Put the stretch of the data that opens with the line containing "You are a computer-use agent. Image resolution: width=960" and closes with the line containing "[1104, 404]" into a Markdown table with the columns Row and Text, one numbered row per line and blank lines left out. Include no other lines.

**The input:**
--- START ---

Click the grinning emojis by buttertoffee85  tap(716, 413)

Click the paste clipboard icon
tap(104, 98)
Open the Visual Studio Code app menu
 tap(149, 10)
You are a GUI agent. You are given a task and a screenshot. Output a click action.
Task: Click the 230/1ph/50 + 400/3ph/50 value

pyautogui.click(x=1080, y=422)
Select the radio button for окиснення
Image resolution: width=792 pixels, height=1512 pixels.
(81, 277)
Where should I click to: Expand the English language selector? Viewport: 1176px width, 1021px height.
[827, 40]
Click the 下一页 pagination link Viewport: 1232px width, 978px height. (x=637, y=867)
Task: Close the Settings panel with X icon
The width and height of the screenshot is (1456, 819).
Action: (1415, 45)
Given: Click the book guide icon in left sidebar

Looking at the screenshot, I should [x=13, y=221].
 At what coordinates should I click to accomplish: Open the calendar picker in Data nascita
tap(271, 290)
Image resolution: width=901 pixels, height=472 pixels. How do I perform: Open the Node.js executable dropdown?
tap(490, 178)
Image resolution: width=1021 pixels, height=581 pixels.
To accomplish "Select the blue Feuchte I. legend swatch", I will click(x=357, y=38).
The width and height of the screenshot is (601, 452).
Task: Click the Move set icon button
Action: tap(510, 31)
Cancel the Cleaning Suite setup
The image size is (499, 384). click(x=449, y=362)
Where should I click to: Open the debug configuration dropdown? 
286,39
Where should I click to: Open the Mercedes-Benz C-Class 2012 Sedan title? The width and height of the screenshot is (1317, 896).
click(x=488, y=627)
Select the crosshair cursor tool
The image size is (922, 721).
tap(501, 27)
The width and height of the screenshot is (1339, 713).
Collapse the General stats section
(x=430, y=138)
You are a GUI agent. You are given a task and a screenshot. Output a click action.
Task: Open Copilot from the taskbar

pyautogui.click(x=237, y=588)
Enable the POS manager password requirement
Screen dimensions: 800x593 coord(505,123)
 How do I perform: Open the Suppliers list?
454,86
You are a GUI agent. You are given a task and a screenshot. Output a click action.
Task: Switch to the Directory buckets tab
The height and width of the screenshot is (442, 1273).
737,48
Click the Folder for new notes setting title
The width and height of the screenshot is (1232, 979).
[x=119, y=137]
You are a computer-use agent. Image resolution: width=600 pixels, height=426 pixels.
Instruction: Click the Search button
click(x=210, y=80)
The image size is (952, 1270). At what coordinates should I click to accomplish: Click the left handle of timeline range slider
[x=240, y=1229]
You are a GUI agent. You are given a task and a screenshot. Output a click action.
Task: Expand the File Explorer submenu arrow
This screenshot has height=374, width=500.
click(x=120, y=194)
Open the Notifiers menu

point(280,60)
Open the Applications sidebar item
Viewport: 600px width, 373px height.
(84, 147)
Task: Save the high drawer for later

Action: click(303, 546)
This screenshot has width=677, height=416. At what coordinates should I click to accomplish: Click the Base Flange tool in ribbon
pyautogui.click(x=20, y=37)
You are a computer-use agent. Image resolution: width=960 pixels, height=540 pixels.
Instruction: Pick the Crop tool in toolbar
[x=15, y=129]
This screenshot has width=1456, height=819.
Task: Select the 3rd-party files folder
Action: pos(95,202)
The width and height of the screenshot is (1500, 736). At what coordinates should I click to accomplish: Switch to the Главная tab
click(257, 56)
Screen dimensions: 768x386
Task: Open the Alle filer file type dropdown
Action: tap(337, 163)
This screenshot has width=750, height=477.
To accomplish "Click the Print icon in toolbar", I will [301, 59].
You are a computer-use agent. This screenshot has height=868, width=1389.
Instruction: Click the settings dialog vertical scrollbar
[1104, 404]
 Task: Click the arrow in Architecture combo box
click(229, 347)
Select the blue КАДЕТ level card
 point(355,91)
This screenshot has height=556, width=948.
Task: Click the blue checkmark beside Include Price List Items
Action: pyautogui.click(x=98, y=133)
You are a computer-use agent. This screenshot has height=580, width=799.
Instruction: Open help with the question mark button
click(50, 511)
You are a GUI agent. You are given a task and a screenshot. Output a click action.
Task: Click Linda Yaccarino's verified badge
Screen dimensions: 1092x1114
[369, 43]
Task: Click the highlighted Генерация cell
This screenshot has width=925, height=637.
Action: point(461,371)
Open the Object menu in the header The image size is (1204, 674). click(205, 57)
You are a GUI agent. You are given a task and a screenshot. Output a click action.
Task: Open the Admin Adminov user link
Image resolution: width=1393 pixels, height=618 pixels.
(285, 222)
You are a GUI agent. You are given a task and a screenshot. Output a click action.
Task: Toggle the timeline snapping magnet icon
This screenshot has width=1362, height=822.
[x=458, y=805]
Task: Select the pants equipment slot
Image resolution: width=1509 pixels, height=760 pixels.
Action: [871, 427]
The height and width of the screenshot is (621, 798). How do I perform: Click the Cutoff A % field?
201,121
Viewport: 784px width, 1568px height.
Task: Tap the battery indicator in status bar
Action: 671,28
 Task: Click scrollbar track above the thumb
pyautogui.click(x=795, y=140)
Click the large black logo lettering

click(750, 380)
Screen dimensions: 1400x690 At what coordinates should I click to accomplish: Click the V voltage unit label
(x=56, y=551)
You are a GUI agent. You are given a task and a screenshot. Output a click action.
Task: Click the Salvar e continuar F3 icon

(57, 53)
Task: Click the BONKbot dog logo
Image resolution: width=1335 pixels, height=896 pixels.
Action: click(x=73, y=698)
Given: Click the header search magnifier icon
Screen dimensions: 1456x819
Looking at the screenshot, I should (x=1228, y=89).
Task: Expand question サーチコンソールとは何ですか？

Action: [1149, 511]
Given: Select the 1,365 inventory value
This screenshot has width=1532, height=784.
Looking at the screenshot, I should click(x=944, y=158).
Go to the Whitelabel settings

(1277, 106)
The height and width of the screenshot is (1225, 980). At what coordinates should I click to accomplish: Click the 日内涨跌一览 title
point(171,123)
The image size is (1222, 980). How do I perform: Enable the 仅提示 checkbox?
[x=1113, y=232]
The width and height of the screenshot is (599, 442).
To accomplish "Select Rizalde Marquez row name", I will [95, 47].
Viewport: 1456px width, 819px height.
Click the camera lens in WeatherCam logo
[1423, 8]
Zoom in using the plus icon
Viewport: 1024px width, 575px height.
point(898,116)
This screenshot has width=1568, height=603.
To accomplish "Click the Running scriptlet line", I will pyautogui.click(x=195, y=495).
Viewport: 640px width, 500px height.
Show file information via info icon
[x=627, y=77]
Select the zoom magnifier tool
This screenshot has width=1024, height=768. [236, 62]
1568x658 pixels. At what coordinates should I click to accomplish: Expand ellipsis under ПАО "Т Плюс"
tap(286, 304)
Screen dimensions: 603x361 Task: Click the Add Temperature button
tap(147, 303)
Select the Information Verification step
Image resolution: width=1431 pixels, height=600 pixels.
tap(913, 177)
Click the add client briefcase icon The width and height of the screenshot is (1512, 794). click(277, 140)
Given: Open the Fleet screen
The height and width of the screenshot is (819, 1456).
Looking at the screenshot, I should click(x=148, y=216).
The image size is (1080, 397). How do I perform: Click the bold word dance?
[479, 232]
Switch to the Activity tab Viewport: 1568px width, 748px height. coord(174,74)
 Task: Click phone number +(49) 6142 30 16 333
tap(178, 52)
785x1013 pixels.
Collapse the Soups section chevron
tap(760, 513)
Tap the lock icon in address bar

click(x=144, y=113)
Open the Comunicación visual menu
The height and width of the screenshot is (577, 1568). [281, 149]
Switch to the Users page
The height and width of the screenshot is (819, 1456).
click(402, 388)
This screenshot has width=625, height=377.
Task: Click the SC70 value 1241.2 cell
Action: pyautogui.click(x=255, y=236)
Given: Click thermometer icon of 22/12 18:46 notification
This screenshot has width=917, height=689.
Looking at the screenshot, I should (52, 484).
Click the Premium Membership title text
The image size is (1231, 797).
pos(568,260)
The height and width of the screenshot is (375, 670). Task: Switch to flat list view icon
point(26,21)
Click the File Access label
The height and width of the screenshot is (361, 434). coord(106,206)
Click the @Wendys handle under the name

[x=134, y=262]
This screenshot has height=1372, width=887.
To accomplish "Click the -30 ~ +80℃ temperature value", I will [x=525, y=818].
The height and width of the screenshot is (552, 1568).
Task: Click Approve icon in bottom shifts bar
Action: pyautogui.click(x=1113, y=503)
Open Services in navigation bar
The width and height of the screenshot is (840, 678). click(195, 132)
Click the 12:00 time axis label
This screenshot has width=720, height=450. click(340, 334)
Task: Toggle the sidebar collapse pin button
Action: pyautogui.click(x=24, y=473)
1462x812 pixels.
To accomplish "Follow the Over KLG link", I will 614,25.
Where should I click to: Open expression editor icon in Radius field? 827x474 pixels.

--- END ---

**The reply:**
| Row | Text |
|---|---|
| 1 | You are a computer-use agent. Image resolution: width=960 pixels, height=540 pixels. |
| 2 | Instruction: Pick the Crop tool in toolbar |
| 3 | [x=15, y=129] |
| 4 | This screenshot has width=1456, height=819. |
| 5 | Task: Select the 3rd-party files folder |
| 6 | Action: pos(95,202) |
| 7 | The width and height of the screenshot is (1500, 736). At what coordinates should I click to accomplish: Switch to the Главная tab |
| 8 | click(257, 56) |
| 9 | Screen dimensions: 768x386 |
| 10 | Task: Open the Alle filer file type dropdown |
| 11 | Action: tap(337, 163) |
| 12 | This screenshot has width=750, height=477. |
| 13 | To accomplish "Click the Print icon in toolbar", I will [301, 59]. |
| 14 | You are a computer-use agent. This screenshot has height=868, width=1389. |
| 15 | Instruction: Click the settings dialog vertical scrollbar |
| 16 | [1104, 404] |